Cultural Exegesis

I often tell my students to exegete the Bible, themselves, and their culture. Otherwise, we become worldly and ineffective for ministry. See 1 John 2:15-17; Romans 12:1-2. However, I have never spelled out specifically what exegeting culture involves. I will try.

1. You look for the worldview behind films, songs, art works, and more. This does not exhaust their meaning, but it is vital, since cultural forms often speak subtly, but powerfully.
2. Continue to read and study and meditate on the Bible, since it gives you an eternal perspective on the temporal. See Psalm 119; 2 Timothyy 3:15.
3. Observe how technologies effect relationships.
4. Abstain from some popular technology for ten days. Then reflect on how this has affected you and those around you.
5. Learn the history of various cultural objects and systems, especially those pertaining to communication. Consider books like, “The Victorian Internet” and “The Shadows” treatment of Nietzsche’s use of the newly created typewriter.
6. Talk to those from cultures outside your own about their culture and how they perceive and evaluate your culture.
7. Make time and place for silence in order to set in order the experiences. of your life. See Psalm 90:12.
8. Consult your elders on matters of cultural exegesis, both inside and outside of your family. They may much more than you think.
9. Pray all the time, depending on Christ, and asking the Spirit for wisdom.

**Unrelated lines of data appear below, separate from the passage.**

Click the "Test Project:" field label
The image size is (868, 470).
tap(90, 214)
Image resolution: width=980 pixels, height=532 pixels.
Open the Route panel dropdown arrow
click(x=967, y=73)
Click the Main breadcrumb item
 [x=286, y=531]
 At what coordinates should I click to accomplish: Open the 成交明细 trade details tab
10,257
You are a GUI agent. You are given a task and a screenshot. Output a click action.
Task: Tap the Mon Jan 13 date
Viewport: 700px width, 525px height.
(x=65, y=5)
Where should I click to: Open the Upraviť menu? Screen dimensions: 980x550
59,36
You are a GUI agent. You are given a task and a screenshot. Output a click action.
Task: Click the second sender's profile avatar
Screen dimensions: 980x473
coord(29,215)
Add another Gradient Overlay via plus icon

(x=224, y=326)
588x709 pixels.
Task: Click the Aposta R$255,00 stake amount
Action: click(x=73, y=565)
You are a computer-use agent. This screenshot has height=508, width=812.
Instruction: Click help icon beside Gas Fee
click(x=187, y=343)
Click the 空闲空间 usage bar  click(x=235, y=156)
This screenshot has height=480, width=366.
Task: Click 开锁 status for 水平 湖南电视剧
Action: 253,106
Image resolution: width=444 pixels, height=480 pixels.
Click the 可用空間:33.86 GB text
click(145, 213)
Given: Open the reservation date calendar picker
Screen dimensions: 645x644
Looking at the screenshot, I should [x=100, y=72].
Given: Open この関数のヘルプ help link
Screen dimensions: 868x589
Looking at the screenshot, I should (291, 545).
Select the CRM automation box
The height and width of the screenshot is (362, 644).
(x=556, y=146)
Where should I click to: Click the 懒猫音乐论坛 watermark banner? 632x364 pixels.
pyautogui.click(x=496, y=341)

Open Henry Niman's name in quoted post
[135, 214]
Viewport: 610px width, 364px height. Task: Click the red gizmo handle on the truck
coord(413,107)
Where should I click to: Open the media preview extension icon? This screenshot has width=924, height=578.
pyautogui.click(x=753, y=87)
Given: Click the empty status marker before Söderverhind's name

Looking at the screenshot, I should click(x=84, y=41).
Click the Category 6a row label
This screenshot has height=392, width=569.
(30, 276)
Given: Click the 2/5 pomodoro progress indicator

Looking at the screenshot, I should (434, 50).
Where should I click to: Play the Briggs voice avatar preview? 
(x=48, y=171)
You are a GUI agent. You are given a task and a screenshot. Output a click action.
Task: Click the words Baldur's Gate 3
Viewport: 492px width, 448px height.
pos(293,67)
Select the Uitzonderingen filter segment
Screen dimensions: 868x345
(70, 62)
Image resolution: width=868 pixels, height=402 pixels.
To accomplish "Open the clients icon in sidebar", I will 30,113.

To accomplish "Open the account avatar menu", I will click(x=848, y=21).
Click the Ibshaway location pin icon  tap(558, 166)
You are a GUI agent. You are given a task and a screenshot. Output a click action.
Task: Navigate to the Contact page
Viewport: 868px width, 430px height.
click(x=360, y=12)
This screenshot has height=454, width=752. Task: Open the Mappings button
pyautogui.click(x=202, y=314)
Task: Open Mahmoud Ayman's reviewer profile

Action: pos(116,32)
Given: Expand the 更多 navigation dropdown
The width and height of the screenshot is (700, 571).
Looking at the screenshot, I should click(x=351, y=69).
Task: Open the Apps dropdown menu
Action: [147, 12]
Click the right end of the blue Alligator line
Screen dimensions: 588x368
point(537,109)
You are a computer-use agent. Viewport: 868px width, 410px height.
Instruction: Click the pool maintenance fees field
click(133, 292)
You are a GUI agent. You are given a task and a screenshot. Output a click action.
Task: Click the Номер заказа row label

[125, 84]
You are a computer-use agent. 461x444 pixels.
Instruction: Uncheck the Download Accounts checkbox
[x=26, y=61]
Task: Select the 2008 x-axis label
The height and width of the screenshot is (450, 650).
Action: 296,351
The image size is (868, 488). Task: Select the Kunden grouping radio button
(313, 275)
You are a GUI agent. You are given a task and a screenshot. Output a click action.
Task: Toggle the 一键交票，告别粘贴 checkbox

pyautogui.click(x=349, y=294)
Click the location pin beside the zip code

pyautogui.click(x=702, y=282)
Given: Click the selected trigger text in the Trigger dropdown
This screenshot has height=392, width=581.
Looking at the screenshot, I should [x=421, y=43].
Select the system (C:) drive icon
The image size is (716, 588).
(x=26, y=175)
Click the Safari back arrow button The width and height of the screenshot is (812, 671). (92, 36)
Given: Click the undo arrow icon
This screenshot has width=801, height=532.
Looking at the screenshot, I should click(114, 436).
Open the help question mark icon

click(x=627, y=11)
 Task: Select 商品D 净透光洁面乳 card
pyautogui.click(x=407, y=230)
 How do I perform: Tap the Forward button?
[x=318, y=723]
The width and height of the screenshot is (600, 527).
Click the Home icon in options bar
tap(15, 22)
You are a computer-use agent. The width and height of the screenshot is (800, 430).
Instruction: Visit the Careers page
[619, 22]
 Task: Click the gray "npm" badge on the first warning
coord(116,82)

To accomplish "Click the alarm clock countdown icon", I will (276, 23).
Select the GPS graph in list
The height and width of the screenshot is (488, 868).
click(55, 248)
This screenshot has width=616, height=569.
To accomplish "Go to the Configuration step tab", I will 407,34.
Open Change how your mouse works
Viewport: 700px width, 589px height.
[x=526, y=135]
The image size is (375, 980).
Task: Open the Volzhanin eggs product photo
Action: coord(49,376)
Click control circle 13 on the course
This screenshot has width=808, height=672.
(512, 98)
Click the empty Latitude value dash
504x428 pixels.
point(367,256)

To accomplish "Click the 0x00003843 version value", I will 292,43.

Now, do you have more ideas? Or would you like to challenge any?

Author: Douglas Groothuis

Author of Christian Apologetics, Truth Decay, On Jesus, On Pascal, and others. Professor of Philosophy, Denver Seminary since 1993. Head of The Apologetics and Ethics Masters Degree Program and Co-Director of The Gordon Lewis Center for Christian Thought and Culture. Senior Fellow for

One thought

  1. Good post, Douglas. Each of the nine ideas for cultural exegesis is important. Number one is critical. Sadly, the worldview behind much of contemporary film, music, news commentary, art, personal belief, etc. is vacuous and self-centered. This is becoming such a problem that many people have imbibed a worldview (without thinking it through) which precludes them from being able to engage in idea one at all.

    I’d add a tenth idea: one needs to understand that truth is a relationship of correspondence between thought/belief and the reality to which the thought/belief points. Without an adequate understanding of truth, a person can relativize or subjectivize the nine ways of exegesis, which turns them into mere eisegesis.